16 Junho 2011 | 17h03

Há um momento de ‘Encontros ao Acaso’ em que Jeffrey Donovan pergunta a Ashley Judd quando foi a última vez que ela beijou um homem sóbria. Ela meio que dá uma resposta cínica, ‘Foi fulano de tal, no canto do ringue de patinação da escola’, querendo indicar que foi há muito tempo, mas o mal-estar é evidente. Neste dias de molho, ‘Encontros ao Acaso’, que vi parcialmente – tive de sair para almoçar -, foi meu segundo filme com Ashley. O primeiro foi aquele policial com Morgan Freeman em que ambos caçam serial killer que mantém um monte de mulheres presas numa cisterna, no meio da floresta. O post é para dizer que sempre me amarrei muito em Ashley Judd. Ela teve seu momento, estrelando um filme atrás do outro, quando foi mesmo? De repente, parou, teria de pesquisar para descobrir por quê. Talvez tenha sido o teatro. Durante uma junkett, estava em Nova York e tentei conseguir ingresso para vê-la num revival de ‘Gata em Teto de Zinco Quente’. A peça de Tennessee Williams estava (re)estreando, não consegui lugar e quando voltei à Broadway, em outra junkett, bye-bye Ashley.

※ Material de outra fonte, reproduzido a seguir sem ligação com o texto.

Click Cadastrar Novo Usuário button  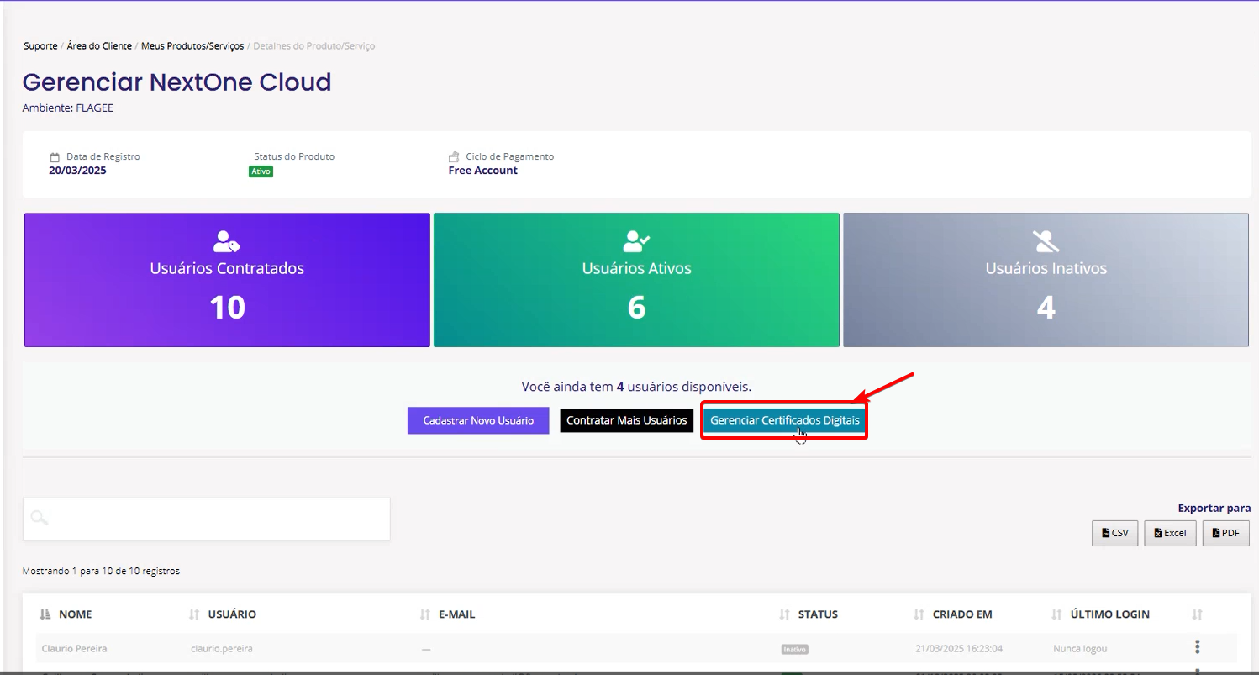tap(478, 420)
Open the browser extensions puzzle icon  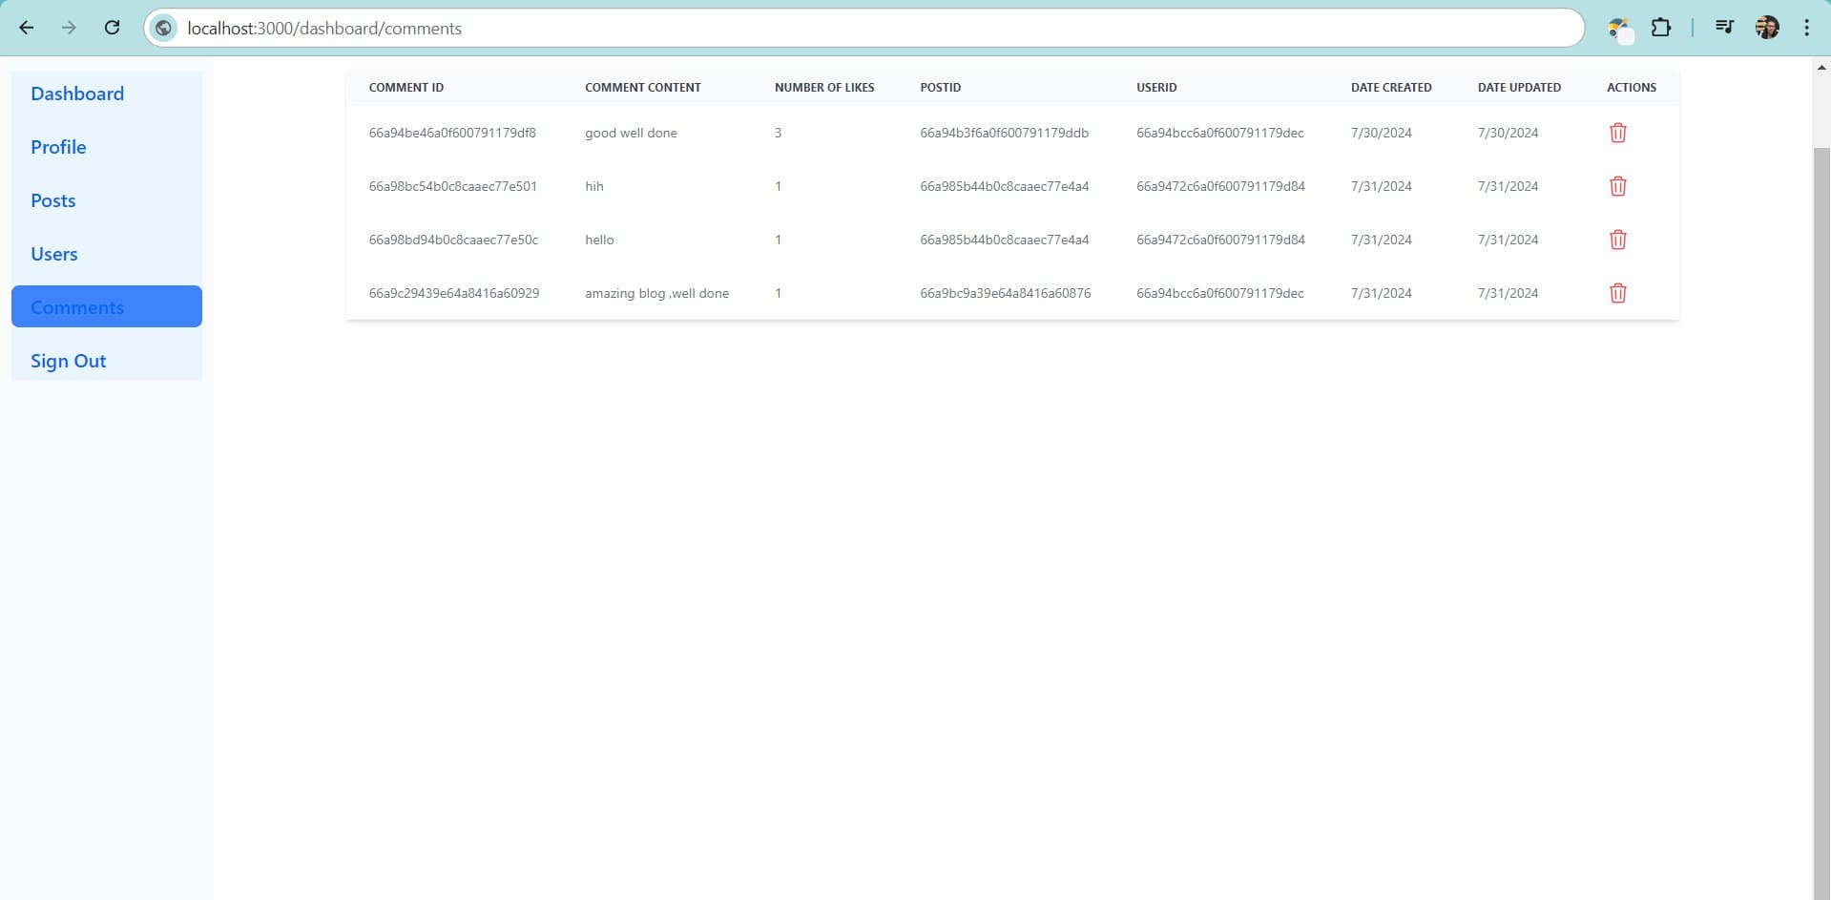[1660, 28]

Ela fazia Maggie the Cat, que Liz Taylor imortalizou no cinema, no clássico de Richard Brooks com Paul Newman. Deus que Liz e Newman formavam um casal de uma beleza extraordinária! E talentosos. Lembro-me da história que li várias vezes. Liz havia ficado viúva de Mike Todd. O estúdio a liberou para desistir da filmagem, mas ela preferiu seguir em frente. Só que, nos ensaios, estava desligada. Newman foi manifestar sua preocupação ao diretor. Disse que achava que ela não conseguiria. Brooks lhe pediu que tivesse paciência. Garantiu que Liz era um bicho cinematográfico e durante a filmagem ela ia reagir. Nâo deu outra. Newman admitia que teve de revisar seus conceitos de representação para cinema, que quase foi atropelado por sua leading lady. Feita a ressalva de Liz, volto a Ashley. Nunca vi nem verei sua Maggie the cat, mas no cinema Ashley sempre me intrigou por sua persona ambivalente. Nos thrillers e nos dramas, ela faz sempre a personagem que vacila. Bêbada, viciada em sexo. Mas nunca é a frágil. É durona, resiste ao tranco. ‘Encontros ao Acaso’ é um drama rural. América profunda, trilha country. O herói é meio bronco, mas um bom homem. O filme de Joey Lauren Adams certamente não é grande, mas gostaria de ter visto até o final. Só espero, zapeando, cair em outro filme com a bela Ashley.